[Records from a data collection]
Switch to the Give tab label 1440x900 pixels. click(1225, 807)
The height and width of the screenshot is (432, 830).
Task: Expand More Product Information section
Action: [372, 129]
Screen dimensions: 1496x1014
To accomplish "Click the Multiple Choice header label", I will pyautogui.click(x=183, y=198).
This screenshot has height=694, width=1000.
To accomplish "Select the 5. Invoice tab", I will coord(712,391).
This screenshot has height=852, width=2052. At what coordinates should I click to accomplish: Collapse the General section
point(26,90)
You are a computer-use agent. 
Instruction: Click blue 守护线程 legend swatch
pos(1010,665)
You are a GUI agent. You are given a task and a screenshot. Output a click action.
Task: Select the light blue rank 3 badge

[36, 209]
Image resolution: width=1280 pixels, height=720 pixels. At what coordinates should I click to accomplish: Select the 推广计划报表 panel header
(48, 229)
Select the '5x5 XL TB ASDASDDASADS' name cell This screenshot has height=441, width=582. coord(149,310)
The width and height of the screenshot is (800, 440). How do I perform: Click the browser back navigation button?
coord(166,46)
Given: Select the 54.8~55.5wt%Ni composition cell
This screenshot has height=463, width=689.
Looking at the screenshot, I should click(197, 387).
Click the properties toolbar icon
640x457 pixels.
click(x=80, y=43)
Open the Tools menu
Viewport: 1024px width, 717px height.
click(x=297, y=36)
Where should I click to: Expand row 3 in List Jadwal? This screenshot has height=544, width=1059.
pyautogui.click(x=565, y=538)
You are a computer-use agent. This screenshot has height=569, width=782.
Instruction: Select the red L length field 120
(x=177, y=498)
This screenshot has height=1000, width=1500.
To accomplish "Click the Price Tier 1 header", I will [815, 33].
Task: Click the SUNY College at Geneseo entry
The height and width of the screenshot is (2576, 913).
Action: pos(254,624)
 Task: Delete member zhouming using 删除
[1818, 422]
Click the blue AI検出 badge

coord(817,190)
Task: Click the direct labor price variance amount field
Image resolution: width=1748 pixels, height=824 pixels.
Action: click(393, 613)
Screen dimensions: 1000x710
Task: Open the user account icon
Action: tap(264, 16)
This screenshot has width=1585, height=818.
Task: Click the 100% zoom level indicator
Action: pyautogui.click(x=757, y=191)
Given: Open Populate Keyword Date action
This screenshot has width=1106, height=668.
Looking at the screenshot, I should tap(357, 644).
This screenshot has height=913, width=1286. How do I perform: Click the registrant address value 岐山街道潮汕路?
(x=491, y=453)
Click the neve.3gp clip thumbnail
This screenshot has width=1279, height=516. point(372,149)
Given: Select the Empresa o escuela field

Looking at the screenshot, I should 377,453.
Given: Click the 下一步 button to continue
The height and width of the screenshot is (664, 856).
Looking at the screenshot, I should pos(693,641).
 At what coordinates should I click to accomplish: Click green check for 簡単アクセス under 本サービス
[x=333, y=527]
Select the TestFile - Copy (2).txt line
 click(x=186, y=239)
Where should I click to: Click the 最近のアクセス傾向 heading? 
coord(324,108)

- _Work to be completed_
Return only those lines of the records that contain the string "will".

- _Completed task_
To accomplish "Click the Multiple Choice header label", I will pyautogui.click(x=183, y=198).
To accomplish "Select the 5. Invoice tab", I will coord(712,391).
To accomplish "Click the Price Tier 1 header", I will [815, 33].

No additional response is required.